The iOS 15 update for your iPhone and macOS 12 Monterey update for your Mac will arrive later in the year, along with improvements designed to keep your data and your devices safe from harm. A lot of these upgraded privacy and security features are due to be applied across both operating systems together.
One of the apps getting a lot of attention this time around is Mail, Apple’s default email client on mobile and desktop. A new feature called Mail Privacy Protection takes aim at the tracking pixels embedded in a lot of emails—when you open your messages, these pixels are loaded, and can filter back information such as your location and your choice of software platform back to the sender.
Marketers, newsletter writers, and plenty of people in between use these tracking pixels to see how many people open their messages, but Mail Privacy Protection stops this data gathering. It won’t be turned on by default, but it will be highlighted as an option when you upgrade to iOS 15 and macOS 12 Monterey. Also, because tracking pixels are just images, this protection applies to all remote-loading images in email. They’re not “blocked” exactly, but routed through a relay that strips out that data gathering but intended to preserve your end experience.

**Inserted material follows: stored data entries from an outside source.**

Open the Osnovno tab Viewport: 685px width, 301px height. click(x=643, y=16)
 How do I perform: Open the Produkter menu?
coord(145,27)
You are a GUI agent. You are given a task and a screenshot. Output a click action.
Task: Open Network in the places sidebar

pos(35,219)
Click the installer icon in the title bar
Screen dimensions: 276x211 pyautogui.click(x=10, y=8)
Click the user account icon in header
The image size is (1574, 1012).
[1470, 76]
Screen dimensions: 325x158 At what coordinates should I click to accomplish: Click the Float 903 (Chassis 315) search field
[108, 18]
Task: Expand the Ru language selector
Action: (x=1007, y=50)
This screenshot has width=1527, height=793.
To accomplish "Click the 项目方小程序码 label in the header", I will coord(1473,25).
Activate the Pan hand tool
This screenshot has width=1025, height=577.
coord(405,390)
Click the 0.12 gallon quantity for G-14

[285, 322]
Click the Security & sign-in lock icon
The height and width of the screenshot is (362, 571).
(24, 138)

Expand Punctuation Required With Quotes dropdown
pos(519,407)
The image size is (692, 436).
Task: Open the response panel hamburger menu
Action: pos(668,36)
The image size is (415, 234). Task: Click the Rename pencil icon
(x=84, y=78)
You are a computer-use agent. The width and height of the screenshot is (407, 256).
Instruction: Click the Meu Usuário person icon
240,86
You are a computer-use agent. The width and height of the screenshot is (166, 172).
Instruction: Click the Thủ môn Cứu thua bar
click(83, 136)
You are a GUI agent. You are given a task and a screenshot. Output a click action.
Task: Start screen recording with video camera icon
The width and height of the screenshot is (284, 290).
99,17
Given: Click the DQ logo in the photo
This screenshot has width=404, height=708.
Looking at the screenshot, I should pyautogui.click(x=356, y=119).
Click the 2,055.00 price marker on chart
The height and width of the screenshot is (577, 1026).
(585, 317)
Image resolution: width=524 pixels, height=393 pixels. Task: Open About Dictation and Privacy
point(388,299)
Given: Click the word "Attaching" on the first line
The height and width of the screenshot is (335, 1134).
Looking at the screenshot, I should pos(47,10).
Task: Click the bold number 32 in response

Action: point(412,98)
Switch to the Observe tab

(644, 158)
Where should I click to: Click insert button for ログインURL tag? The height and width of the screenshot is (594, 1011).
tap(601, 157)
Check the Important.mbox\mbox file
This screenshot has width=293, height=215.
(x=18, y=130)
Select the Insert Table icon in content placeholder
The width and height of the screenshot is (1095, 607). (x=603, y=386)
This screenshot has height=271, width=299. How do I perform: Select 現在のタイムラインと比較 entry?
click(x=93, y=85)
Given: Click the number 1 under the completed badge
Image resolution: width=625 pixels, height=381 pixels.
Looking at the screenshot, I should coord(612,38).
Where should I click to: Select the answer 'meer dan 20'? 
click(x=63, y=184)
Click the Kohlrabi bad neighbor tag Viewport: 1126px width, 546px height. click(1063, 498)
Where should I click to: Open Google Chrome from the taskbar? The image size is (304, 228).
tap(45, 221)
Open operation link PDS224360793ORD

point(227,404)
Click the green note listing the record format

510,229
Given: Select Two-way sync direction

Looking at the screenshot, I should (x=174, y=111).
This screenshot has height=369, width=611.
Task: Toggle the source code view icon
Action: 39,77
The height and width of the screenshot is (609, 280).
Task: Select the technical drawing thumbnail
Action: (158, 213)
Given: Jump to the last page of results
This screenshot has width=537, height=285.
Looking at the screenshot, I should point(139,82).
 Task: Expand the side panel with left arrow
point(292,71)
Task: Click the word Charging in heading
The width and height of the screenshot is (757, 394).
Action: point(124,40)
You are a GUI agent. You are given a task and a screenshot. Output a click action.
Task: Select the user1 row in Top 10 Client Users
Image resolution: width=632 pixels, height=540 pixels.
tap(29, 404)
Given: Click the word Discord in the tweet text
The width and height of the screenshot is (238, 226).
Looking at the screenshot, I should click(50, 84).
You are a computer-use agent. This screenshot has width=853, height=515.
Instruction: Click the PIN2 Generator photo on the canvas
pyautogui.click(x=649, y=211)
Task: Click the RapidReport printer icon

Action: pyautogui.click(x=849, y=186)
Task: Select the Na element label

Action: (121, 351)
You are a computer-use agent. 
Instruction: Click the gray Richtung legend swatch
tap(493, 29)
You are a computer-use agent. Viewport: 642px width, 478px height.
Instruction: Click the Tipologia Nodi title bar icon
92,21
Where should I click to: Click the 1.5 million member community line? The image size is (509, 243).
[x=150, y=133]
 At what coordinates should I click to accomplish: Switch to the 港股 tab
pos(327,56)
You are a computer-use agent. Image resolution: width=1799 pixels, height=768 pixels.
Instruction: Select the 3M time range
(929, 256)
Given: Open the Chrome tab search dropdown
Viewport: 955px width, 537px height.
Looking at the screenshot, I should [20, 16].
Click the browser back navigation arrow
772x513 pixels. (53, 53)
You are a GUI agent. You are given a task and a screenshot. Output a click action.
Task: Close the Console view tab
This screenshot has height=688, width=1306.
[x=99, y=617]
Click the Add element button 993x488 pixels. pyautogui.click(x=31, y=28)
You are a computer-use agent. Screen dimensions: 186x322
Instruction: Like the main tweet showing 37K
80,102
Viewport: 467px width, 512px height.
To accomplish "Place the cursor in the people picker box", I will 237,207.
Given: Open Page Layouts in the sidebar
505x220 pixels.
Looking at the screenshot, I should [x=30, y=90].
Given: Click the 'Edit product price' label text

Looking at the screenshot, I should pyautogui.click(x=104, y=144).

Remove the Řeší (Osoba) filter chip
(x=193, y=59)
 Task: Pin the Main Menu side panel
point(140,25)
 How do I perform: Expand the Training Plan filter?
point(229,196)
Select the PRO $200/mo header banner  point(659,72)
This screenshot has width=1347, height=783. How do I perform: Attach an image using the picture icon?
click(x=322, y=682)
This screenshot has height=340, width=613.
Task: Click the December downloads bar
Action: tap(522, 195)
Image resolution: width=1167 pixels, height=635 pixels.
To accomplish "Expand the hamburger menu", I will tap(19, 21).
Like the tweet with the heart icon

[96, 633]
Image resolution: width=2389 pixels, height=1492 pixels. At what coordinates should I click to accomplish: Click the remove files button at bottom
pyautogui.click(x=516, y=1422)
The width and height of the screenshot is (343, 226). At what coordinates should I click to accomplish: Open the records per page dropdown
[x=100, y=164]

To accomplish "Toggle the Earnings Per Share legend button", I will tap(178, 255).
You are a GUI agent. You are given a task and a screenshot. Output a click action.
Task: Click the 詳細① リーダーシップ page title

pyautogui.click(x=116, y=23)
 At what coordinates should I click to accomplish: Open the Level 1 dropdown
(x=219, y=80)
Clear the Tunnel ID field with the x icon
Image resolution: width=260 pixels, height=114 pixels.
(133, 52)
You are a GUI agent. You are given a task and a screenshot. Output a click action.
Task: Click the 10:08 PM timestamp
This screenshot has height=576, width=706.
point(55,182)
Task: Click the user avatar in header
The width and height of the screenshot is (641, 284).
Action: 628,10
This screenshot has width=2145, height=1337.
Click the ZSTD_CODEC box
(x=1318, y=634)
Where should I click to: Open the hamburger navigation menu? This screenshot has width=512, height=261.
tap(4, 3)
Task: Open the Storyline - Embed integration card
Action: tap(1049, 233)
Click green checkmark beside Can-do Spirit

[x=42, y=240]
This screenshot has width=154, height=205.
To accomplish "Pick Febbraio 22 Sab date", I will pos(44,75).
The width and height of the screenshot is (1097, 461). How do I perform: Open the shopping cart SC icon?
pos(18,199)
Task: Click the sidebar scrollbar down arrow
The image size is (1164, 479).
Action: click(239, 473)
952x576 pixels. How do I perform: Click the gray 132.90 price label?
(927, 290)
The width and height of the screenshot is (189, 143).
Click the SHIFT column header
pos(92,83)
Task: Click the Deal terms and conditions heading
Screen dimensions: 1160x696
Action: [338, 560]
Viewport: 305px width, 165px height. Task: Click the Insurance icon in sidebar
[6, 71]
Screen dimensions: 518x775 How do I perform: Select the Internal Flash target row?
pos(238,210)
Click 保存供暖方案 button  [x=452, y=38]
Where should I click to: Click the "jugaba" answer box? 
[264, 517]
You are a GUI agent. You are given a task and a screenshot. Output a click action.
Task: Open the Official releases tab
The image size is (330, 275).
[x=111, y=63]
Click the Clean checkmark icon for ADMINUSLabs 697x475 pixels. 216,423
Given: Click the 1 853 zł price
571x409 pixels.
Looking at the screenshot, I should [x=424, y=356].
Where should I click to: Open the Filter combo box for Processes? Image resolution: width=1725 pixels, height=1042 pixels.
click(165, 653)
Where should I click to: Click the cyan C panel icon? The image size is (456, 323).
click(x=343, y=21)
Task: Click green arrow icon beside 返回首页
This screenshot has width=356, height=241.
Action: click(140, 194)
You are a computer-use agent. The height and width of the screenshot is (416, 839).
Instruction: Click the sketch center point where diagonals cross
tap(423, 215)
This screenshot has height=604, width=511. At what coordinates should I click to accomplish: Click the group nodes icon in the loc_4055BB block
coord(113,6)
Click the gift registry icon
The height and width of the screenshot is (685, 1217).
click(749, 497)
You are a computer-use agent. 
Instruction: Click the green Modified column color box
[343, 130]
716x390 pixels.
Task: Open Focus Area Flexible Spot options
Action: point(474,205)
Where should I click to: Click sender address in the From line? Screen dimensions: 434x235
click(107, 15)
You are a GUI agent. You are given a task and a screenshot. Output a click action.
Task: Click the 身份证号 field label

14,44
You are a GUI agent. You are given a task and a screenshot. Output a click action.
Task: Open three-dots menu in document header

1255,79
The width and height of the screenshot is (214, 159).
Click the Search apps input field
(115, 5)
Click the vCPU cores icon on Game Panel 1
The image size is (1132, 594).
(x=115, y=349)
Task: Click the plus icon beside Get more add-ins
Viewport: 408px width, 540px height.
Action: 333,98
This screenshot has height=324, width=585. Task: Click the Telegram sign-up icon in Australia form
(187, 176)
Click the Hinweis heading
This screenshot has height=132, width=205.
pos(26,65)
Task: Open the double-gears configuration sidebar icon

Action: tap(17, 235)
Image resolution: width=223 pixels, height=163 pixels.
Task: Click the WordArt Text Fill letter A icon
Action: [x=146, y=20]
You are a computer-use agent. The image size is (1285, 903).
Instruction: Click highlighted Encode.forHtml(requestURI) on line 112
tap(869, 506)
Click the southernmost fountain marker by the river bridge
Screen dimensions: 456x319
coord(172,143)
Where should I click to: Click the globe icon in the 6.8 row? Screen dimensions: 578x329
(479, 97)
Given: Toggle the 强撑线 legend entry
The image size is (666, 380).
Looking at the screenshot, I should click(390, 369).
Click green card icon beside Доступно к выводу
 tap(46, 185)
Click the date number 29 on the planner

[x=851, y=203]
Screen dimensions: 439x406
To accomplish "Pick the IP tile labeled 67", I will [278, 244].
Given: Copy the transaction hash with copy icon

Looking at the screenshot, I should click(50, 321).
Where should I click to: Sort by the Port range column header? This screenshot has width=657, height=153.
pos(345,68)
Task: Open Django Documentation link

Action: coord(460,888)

Similarly, Apple is enabling you to keep a closer eye on the apps you’ve installed with these software updates too. Through a feature called App Privacy Report, you’ll be able to see how many times an app has accessed your location, photos, camera, microphone, and contacts during the last week.
If you’re wondering whether an app really needs the permissions that it’s asking for, this Privacy Report should be able to tell you. The report will also list the domains the app is in contact with, and how often, giving users a better idea of just how much data grabbing and transmitting it’s doing.
As for Apple’s digital assistant, Siri, more of the speech recognition work and command processing is going to be done on your specific device. This reduces the amount of data sent back to Apple and stored in the cloud, and meaning it’s less likely that somebody else could be listening in, even if all you mostly do is check the weather, set alarms, and add items to your to-do list.